Step 3 Balloon Dilation of the Retroperitoneal Space

Further dissection and expansion of the retroperitoneal space is accomplished using blunt camera dissection or by using a retroperitoneal balloon (20,21,26). The working space in the retroperitoneum can be created with blunt camera dissection between Gerota's fascia and the psoas muscle (6). While this technique obviates the need for additional potentially expensive equipment, it is hampered by the need for frequent cleaning of the camera lens and limited by the small space.

Utilization of a retroperitoneal balloon dilator to dissect the retroperitoneal connective tissue is a more efficacious and precise technique to quickly establish the working space in the retroperitoneum.

Gaur et al. originally described balloon dissection with a self-fashioned balloon created from a red rubber catheter and a glove finger secured to the catheter with a suture (1,15).
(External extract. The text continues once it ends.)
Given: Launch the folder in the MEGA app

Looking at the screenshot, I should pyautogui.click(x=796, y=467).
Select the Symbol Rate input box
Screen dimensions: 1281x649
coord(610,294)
Although economical, self-fashioned balloons are hampered by imprecise placement of the balloon because of flexibility of the catheter and the potential for rupture of the finger balloon with resultant radiolucent foreign material being deposited into the patient. For these reasons, commercial retroperitoneal balloon dilators commonly used for dilation of the retroperitoneum are the Pre-Peritoneal Distention Balloona and the Spacemakerb (Fig. 4). The retroperitoneal balloon is placed into the retroperitoneal space at an oblique cephalad orientation. The balloon should be positioned anterior to the psoas muscle and posterior to Gerota's fascia in the space previously created by the blunt finger dissection (16,17).

Failure to position the balloon between the psoas and Gerota's fascia will result in dissection between the peritoneum and the anterior surface of Gerota's fascia, leaving the kidney in a posterior orientation adherent to the psoas muscle.
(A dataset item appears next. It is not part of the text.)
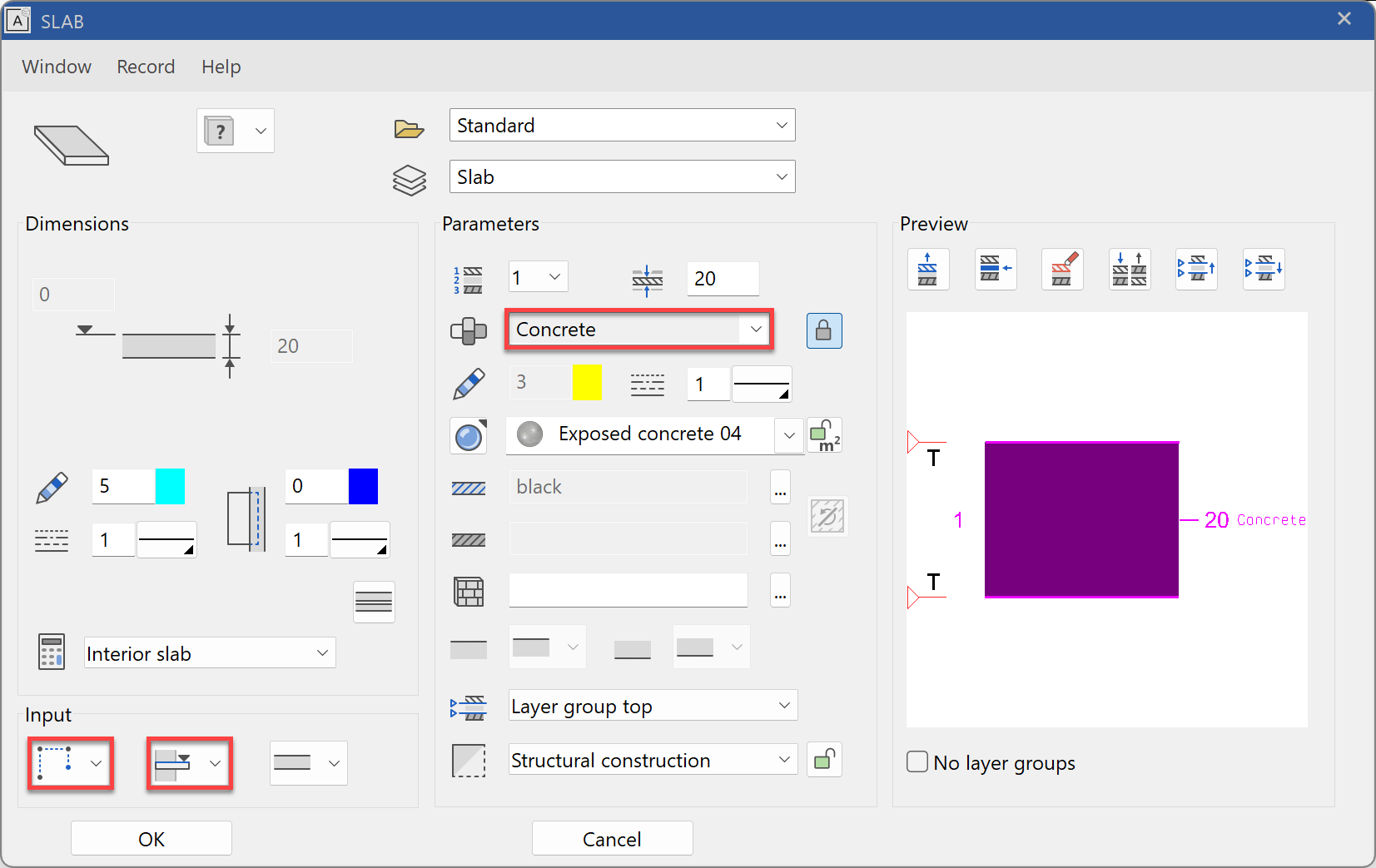Open the Window menu
The height and width of the screenshot is (868, 1376).
[x=57, y=67]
With proper balloon placement, the balloon dissection mobilizes the kidney and Gerota's fascia anteromedially, allowing posterior access to the renal helium (Fig. 5). For an average-sized adult, the balloon is then inflated to 800 cc. Confirmation of balloon position within the retroperitoneum and the adequacy of the dissection are assessed by passing a laparoscope down the transparent balloon sheath (Fig. 4). Progressive sequential balloon dilation is performed in either the upper retroperitoneum to facilitate large upper pole tumor dissection or down toward the pelvis to facilitate dissection of the ureter as part of a nephroureterectomy.

Finger dissection and the balloon dilation in the proper surgical plane will allow the gas pressure obtained with the insufflation of the retroperitoneum to hold the kidney away from the surgeon, thus maintaining the working space and providing exposure to the renal hilum.